WORK ITEM:
Work out how many lines below contain the word "computer". Only the number is wanted.

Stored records

"""

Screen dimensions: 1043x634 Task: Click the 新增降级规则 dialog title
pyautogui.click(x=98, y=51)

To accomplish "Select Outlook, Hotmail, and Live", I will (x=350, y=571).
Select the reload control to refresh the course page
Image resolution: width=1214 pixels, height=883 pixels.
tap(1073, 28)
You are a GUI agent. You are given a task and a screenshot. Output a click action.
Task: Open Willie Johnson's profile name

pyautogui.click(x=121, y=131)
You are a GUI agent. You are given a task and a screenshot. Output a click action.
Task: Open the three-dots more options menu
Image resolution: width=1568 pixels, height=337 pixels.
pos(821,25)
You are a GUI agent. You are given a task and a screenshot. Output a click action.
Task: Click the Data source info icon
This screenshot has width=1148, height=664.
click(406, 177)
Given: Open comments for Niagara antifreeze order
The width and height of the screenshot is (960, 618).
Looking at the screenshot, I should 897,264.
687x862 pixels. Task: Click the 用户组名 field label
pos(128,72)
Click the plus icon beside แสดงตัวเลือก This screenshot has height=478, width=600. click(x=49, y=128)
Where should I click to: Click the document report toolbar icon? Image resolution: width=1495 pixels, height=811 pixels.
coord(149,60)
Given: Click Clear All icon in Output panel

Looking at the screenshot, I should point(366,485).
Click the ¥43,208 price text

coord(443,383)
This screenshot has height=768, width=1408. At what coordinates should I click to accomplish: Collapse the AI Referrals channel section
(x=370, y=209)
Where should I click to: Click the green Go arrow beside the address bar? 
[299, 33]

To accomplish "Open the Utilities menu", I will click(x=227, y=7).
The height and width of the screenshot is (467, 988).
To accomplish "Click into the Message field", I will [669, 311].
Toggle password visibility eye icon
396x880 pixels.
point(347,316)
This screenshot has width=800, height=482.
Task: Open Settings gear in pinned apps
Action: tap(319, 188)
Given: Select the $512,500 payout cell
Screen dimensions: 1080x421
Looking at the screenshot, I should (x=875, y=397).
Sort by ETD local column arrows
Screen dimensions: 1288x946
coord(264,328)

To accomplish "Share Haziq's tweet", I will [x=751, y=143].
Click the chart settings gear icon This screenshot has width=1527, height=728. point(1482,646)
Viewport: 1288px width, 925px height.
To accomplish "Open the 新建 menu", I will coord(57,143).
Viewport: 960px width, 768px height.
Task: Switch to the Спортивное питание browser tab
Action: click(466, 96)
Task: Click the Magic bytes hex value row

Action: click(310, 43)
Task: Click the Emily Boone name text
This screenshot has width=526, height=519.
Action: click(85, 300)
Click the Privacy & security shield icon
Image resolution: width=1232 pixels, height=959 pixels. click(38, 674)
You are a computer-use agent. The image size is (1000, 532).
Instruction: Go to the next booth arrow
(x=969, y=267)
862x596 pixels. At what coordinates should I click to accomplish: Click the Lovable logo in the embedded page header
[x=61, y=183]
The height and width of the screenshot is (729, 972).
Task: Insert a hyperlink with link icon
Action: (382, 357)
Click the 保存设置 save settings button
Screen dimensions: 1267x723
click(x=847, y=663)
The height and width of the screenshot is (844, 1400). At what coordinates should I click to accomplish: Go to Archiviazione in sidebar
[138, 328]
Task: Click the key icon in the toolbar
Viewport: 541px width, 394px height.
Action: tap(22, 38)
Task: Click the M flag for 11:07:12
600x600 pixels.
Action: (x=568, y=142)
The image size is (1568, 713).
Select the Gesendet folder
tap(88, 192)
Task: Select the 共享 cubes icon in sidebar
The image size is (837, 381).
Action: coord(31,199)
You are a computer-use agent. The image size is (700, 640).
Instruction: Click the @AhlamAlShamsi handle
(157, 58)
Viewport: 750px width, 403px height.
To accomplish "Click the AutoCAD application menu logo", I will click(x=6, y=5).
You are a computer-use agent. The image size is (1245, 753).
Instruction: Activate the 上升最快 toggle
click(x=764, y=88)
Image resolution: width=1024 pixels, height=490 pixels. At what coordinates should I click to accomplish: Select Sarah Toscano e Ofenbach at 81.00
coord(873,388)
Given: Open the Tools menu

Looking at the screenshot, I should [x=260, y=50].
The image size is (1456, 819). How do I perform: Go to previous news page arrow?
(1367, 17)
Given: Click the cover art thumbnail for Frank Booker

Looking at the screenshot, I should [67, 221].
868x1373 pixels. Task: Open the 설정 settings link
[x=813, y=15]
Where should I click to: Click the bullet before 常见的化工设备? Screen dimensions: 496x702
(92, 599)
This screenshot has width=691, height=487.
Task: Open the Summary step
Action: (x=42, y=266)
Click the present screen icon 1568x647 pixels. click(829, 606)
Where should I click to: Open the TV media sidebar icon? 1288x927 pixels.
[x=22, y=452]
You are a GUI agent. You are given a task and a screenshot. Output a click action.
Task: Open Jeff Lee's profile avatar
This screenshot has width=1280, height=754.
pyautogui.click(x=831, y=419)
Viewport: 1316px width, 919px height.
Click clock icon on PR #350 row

"""

WRITTEN ANSWER:
3